Material supplied:
━━━━━━━━━━━━━━━━

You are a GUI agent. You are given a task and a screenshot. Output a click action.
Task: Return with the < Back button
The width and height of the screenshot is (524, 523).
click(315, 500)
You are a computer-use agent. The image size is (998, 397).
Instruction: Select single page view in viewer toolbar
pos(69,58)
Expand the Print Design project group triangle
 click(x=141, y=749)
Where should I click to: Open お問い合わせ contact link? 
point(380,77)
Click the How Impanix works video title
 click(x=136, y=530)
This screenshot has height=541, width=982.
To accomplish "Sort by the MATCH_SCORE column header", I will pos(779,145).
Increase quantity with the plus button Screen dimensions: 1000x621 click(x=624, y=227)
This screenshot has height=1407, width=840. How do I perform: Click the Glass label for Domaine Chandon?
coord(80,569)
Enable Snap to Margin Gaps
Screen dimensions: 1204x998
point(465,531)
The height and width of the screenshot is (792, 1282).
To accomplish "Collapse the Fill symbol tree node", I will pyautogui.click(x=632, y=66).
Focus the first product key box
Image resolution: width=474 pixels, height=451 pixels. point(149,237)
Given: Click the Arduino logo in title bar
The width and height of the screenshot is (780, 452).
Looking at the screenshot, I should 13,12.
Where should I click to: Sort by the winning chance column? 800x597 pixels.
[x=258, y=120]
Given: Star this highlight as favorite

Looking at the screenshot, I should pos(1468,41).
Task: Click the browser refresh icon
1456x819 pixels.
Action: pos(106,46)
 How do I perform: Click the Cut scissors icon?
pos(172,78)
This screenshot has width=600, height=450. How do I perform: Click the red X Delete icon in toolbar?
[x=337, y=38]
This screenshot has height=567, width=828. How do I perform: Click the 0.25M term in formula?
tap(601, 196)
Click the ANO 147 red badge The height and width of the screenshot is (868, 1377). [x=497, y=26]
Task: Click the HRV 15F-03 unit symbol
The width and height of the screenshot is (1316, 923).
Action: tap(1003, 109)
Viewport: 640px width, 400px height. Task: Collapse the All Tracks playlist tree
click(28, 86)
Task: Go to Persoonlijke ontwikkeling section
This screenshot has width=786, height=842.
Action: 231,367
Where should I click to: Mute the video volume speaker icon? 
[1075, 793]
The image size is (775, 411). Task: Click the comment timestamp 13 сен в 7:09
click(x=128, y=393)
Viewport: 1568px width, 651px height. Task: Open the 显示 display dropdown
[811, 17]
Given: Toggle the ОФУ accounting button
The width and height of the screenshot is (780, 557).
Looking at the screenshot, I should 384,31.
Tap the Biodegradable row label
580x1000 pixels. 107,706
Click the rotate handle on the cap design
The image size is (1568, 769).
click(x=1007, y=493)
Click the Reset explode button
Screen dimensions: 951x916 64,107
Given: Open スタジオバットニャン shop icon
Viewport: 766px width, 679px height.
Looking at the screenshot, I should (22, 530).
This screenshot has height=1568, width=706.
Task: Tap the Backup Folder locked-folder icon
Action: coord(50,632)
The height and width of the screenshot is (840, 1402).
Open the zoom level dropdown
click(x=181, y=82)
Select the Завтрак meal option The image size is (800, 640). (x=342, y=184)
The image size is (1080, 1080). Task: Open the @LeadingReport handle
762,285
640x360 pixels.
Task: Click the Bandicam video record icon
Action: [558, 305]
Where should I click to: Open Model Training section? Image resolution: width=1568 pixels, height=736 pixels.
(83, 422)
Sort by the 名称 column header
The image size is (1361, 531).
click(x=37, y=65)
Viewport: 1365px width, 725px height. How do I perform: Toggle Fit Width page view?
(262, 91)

━━━━━━━━━━━━━━━━

What to produce:
Duplicate all of the lines in the items above without any change.

Reply:
You are a GUI agent. You are given a task and a screenshot. Output a click action.
Task: Return with the < Back button
The width and height of the screenshot is (524, 523).
click(315, 500)
You are a computer-use agent. The image size is (998, 397).
Instruction: Select single page view in viewer toolbar
pos(69,58)
Expand the Print Design project group triangle
 click(x=141, y=749)
Where should I click to: Open お問い合わせ contact link? 
point(380,77)
Click the How Impanix works video title
 click(x=136, y=530)
This screenshot has height=541, width=982.
To accomplish "Sort by the MATCH_SCORE column header", I will pos(779,145).
Increase quantity with the plus button Screen dimensions: 1000x621 click(x=624, y=227)
This screenshot has height=1407, width=840. How do I perform: Click the Glass label for Domaine Chandon?
coord(80,569)
Enable Snap to Margin Gaps
Screen dimensions: 1204x998
point(465,531)
The height and width of the screenshot is (792, 1282).
To accomplish "Collapse the Fill symbol tree node", I will pyautogui.click(x=632, y=66).
Focus the first product key box
Image resolution: width=474 pixels, height=451 pixels. point(149,237)
Given: Click the Arduino logo in title bar
The width and height of the screenshot is (780, 452).
Looking at the screenshot, I should 13,12.
Where should I click to: Sort by the winning chance column? 800x597 pixels.
[x=258, y=120]
Given: Star this highlight as favorite

Looking at the screenshot, I should pos(1468,41).
Task: Click the browser refresh icon
1456x819 pixels.
Action: pos(106,46)
 How do I perform: Click the Cut scissors icon?
pos(172,78)
This screenshot has width=600, height=450. How do I perform: Click the red X Delete icon in toolbar?
[x=337, y=38]
This screenshot has height=567, width=828. How do I perform: Click the 0.25M term in formula?
tap(601, 196)
Click the ANO 147 red badge The height and width of the screenshot is (868, 1377). [x=497, y=26]
Task: Click the HRV 15F-03 unit symbol
The width and height of the screenshot is (1316, 923).
Action: tap(1003, 109)
Viewport: 640px width, 400px height. Task: Collapse the All Tracks playlist tree
click(28, 86)
Task: Go to Persoonlijke ontwikkeling section
This screenshot has width=786, height=842.
Action: 231,367
Where should I click to: Mute the video volume speaker icon? 
[1075, 793]
The image size is (775, 411). Task: Click the comment timestamp 13 сен в 7:09
click(x=128, y=393)
Viewport: 1568px width, 651px height. Task: Open the 显示 display dropdown
[811, 17]
Given: Toggle the ОФУ accounting button
The width and height of the screenshot is (780, 557).
Looking at the screenshot, I should 384,31.
Tap the Biodegradable row label
580x1000 pixels. 107,706
Click the rotate handle on the cap design
The image size is (1568, 769).
click(x=1007, y=493)
Click the Reset explode button
Screen dimensions: 951x916 64,107
Given: Open スタジオバットニャン shop icon
Viewport: 766px width, 679px height.
Looking at the screenshot, I should (22, 530).
This screenshot has height=1568, width=706.
Task: Tap the Backup Folder locked-folder icon
Action: coord(50,632)
The height and width of the screenshot is (840, 1402).
Open the zoom level dropdown
click(x=181, y=82)
Select the Завтрак meal option The image size is (800, 640). (x=342, y=184)
The image size is (1080, 1080). Task: Open the @LeadingReport handle
762,285
640x360 pixels.
Task: Click the Bandicam video record icon
Action: [558, 305]
Where should I click to: Open Model Training section? Image resolution: width=1568 pixels, height=736 pixels.
(83, 422)
Sort by the 名称 column header
The image size is (1361, 531).
click(x=37, y=65)
Viewport: 1365px width, 725px height. How do I perform: Toggle Fit Width page view?
(262, 91)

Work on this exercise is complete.